Health Boards
Sun-22-11-2015, 19:31 PM
(Fri-20-11-2015, 15:43 PM)Caroline Wrote:(Fri-20-11-2015, 14:24 PM)ConLFC Wrote:(Fri-20-11-2015, 06:35 AM)UoCaroline Wrote:(Fri-20-11-2015, 00:44 AM)jiml Wrote:(Fri-20-11-2015, 00:18 AM)ConLFC Wrote: Some very encouraging stuff. Thank you. I am a little sad at cc''s problems with the protein levels. I hope she gets the all clear to continue. I definitely want to try the Fumaderm..glad you enjoyed the read .....if you want more hit the search button at the top of the page and type in Fumaderm and more threads will pop up
Yes it is a shame about CC 's problem
If you need a little bit background on the working substance (DMF) just read my thread on Dimethylfumarates and Psoriasis
Thank you very much Caroline.. I have read and slightly understood how this drug works.. What's more interesting is that it's being shunned by medical orgs? Hmm
Yes Connor, certainly abroad (for me that is outside of the Netherlands) there is hardly knowledge and doctors try to avoid it. In the Netherlands it seems that slowly the beacons are shifting towards DMF as the first treatment to try. Mainly due to its non-toxity and the good results.

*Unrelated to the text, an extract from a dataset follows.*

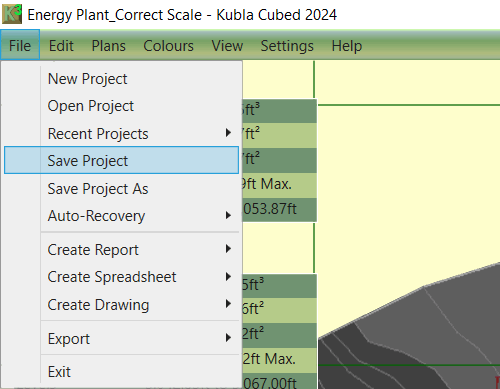
Task: Open the Settings menu
Action: point(287,45)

In the mean time there are (is) big pharms who begin to understand and keep it under the radar with the ideas to later on earn a lot of money on it, that has already started, and to protect their own biological markets. The ideal thing of DMF is that it works for more different auto immune diseases als psoriasis, sarcoidosis, crohns, MS, etc.
I did notice on the NHS page it says it is unlicensed in the UK but can be used.